The Supreme Court is using its authority over the legal profession to contain a new source of courtroom error: AI-generated fake judgments and hallucinated citations, reported by
The Indian Express. The signal is clear: the court wants the Bar Council of India to absorb the first shock, because the immediate risk is not abstract automation but lawyers and lower courts filing or relying on fabricated precedent.

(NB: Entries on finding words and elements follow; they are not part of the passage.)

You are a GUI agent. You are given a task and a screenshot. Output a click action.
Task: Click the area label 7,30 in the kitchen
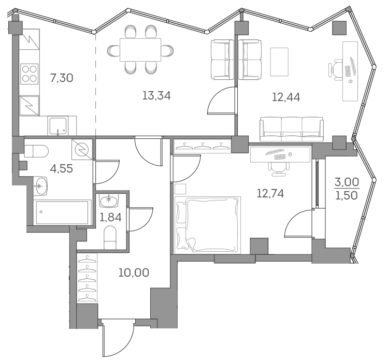(61, 78)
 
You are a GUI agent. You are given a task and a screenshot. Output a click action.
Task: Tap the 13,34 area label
(156, 95)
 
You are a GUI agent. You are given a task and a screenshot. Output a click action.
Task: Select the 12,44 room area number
(286, 96)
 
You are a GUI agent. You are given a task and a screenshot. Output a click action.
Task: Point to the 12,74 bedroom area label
(270, 193)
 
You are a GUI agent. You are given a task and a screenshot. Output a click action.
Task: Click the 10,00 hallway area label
(134, 272)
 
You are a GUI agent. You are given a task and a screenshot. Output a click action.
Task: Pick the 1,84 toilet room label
(110, 217)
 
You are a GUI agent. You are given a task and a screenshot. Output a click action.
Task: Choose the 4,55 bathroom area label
(61, 168)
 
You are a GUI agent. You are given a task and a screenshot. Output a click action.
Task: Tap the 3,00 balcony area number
(347, 182)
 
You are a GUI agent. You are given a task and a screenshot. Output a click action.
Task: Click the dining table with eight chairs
(140, 50)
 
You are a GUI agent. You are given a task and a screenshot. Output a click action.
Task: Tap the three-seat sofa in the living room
(291, 128)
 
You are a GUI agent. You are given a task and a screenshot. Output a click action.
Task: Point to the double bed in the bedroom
(208, 224)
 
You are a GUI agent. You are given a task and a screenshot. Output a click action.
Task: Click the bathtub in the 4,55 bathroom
(61, 212)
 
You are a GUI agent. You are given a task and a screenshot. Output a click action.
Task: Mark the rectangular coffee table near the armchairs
(279, 61)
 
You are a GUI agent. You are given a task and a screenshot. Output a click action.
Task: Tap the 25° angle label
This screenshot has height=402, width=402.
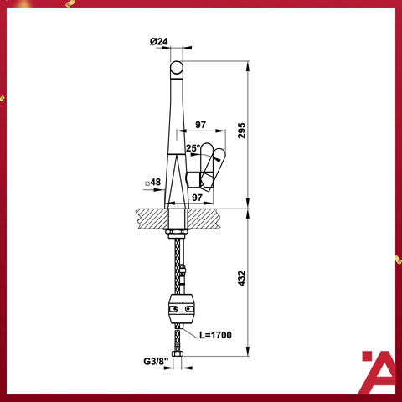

Why the court is tightening the screws
This is the next step in a sequence. In February, the Supreme Court warned that AI-assisted drafting had already produced non-existent cases, including a cited “Mercy vs Mankind,” and said accuracy could not be traded for convenience, according to
The Hindu. In March, it went further, saying a decision based on fake AI-generated judgments would amount to misconduct and issued notice to the Bar Council of India, as reported by
The Hindu.
That matters because the Supreme Court is not treating this as a harmless research shortcut. It is treating it as a threat to adjudicatory integrity. Once a fake citation enters the record, the damage is structural: it can survive review, shape appellate reasoning, and waste judicial time long after the original error is exposed.
Who gains, who loses
The immediate winners are judges and litigants who want a cleaner rulebook. The court is also protecting its own institutional credibility. It has already moved on the technology side too: the Law Ministry said in December that the Supreme Court had set up an AI committee and was running controlled pilots under the eCourts project, including AI tools for defect detection and case management, reported by
The Hindu.
The losers are the parts of the legal market most tempted to treat generative AI as a substitute for verification. Younger litigators, overworked law offices, and lower courts under time pressure will face the sharpest compliance burden. The Bar Council’s probe could end up producing training requirements, disclosure rules, or sanctions for negligent use. That would affect not just lawyers, but how firms market AI-assisted drafting across
India’s legal system.
What to watch next
Watch for two decisions: the Bar Council’s response and whether the Supreme Court converts this episode into formal standards. The key date is the next hearing or committee update from the court. If it moves from inquiry to rules, expect a sharper line on disclosure, human verification, and professional liability. If it stops at warning, AI use will continue — but under a cloud of reputational and disciplinary risk.